3 Parenting Lessons I Learned from the Life & Death of My Father

Today marks the 15th year since I sat in a room with my father.  In some ways, it is hard to believe that 15 years have passed since his death.  When I look at my boys, however, it is entirely believable.  My sons were young when he was diagnosed with cancer and only 7 & 3 years old when he died.  They are 23 & 18 years old now.  They are men.  My father did not live to see his grandchildren grow up or his daughter raise her children.  I believe that there is something to learn from everything – even events that are untimely and sad – and I did learn so much about parenting from my father’s way too soon death.  I pay tribute to his continued influence on my life by sharing the most important parenting lessons I learned from the life & death of Leonard Maloff:
  • Children remember the tiny moments.  We went on trips.  We celebrated events.  It is, however, the seemingly tiny moments that are most vivid in my memory.  I have such sweet memories of my father singing show tunes with me after dinner.  I was a very young girl who knew all of the lyrics from “The Sound of Music” and “Fiddler on the Roof” thanks to Dad.  I remember when he drew a smiley face on his thumb and sang “Thumbelina” for me.  I remember what he whispered to me as we danced at my wedding.  I treasure those moments and I learned that my own children will define their childhoods by the sweet moments and not necessarily grand gestures.  I learned that all moments with children can matter.

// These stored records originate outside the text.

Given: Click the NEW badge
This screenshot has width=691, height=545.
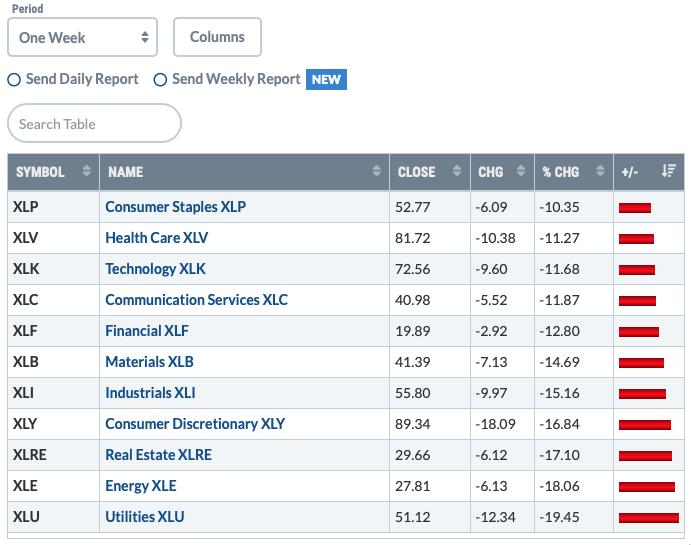Looking at the screenshot, I should point(326,80).
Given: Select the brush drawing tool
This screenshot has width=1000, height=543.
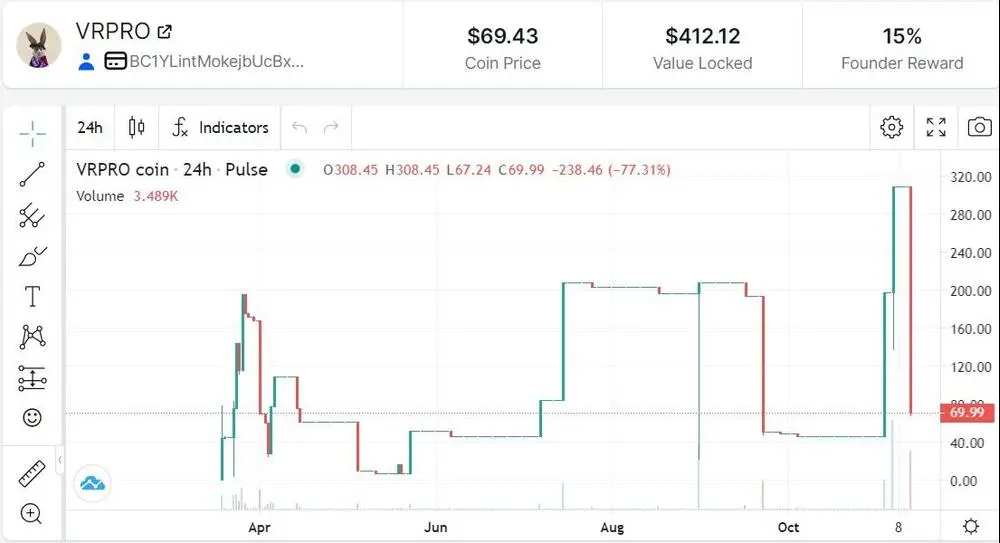Looking at the screenshot, I should pyautogui.click(x=32, y=256).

  • The influence of parents is infinite.  My father’s propensity to feel proud of our accomplishments, his sense of humor and even his beliefs about morality live on.  I don’t wonder what my father would have felt, done or said in any situation.  I know.  I know how proud he would have been of my boys.  I know that he would have been so pleased about the course my career is taking.  I know what advice he would have offered when I have to make difficult decisions.  That voice that guides my life decisions is, in part, his voice. I quote him often – “Respect is earned”  and “If you don’t like it, then do something about it.”  I remember him advocating for tenants’ rights when we lived in the Bronx and today I advocate for children’s rights. I learned that the messages I give my children will be with them forever so they need to be carefully crafted, conveyed and morally sound & consistent.
  • Forgive so your children will forgive you.  I don’t know if my father was particularly forgiving but I certainly learned about the need to forgive from his life and death.  My father was a heavy smoker who died from cancer.  He had a cough my whole life but kept smoking.  By the time the cancer was diagnosed, it was in his brain.  They did scans to discover that it originated in his lungs. My father always had a cigarette in his hand and it killed him.  If only…..If only he would have never smoked or quit or gone to doctors for check ups.  If only he was strong enough to stop a behavior that was so self-destructive.  But he did and he didn’t and he wouldn’t.  He wasn’t.  What he was, however, was human and I forgive him.  I forgive him his flaws.  I learned that there is no purpose in eternal anger or bitterness because it changes nothing.  I want my children to forgive my husband and me for our flaws so I have to be an example of the power of forgiving parents. 

I dreamt about my father recently.  It was the first time in a long time that I dreamt of him.  He was standing in my childhood kitchen. He was the daddy of my own youth.  Young and healthy, he turned to me and smiled. It was so nice to see him again.  I awoke, sighed and tucked him back where he’s been for 15 years – in that special place that parents stay in the heart and mind.